Python implementation of MULTIseq barcode alignment using fuzzy string matching and GMM barcode assignment.
The scripts in this repository are roughly analogous to the provided MULTI-seq R package deMULTIplex at https://github.com/chris-mcginnis-ucsf/MULTI-seq. This script loads read data from paired end reads, performs fuzzy string matching from paired end reads to the provided MULTIseq barcode file, then counts the reads mapping to each barcode. Next, Expectation Maximization is used to fit Gaussian Mixture Models for each barcode, which assigns each cell a most likely barcode, no barcode or doublet barcodes.
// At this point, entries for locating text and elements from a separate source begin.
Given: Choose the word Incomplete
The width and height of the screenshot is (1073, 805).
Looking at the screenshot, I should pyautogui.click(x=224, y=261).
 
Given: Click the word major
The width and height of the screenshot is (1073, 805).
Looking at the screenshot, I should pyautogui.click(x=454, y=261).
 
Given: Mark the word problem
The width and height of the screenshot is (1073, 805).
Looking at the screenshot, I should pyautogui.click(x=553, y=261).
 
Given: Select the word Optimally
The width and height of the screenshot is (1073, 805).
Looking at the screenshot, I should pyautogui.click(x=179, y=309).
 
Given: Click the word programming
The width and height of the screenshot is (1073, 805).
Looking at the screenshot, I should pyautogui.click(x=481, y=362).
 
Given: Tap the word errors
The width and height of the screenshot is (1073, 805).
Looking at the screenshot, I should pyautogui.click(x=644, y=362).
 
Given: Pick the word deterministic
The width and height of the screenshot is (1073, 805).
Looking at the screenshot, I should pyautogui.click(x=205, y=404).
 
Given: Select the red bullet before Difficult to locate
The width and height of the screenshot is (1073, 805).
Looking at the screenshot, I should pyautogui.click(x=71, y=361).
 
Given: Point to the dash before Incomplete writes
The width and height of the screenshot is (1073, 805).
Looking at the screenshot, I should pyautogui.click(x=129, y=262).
Clone this repository. The scripts within also depend on python >= 3.7
which can be installed in a new multiseq
environment using:
conda env create -f environment.yml
You will need the cellranger cell barcodes file before running. You can in theory modify the MultiseqIndices.txt along with the read length parameters for custom barcodes in the reads.
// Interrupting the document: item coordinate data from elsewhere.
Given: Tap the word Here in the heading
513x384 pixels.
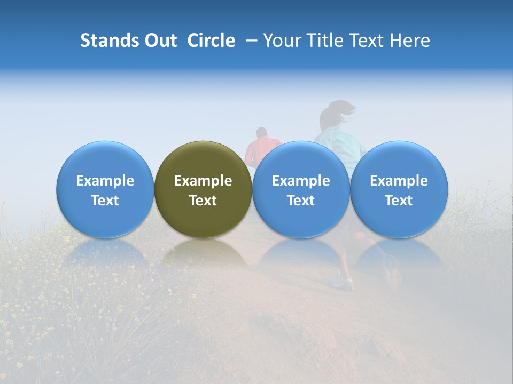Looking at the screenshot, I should coord(410,41).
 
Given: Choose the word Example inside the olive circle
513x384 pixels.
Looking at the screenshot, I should coord(203,181).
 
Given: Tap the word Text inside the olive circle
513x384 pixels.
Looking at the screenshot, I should coord(203,201).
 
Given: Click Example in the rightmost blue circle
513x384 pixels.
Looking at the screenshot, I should coord(399,181).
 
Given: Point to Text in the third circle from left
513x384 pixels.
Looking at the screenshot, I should coord(301,201).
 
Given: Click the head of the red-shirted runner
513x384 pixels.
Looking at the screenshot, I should coord(261,132).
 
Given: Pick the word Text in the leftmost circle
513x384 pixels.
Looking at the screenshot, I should coord(105,201).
python BarcodeFuzzyMatching.py /path/to/this/repo/MultiseqSamplesExample.txt /path/to/this/repo/MultiseqIndices.txt /path/to/sampleMULTIseq_R1.fastq /path/to/cellranger/outs/filtered_feature_bc_matrix/barcodes.tsv.gz /path/to/output/dir/ 16 8 0
python RunDemuxEM.py /path/to/output/dir/ /path/to/cellranger/outs/filtered_feature_bc_matrix/
Running this pipeline will output a matrix of barcodes by reads_counts, as well as a csv listing cell barcodes and their assigned barcode(s).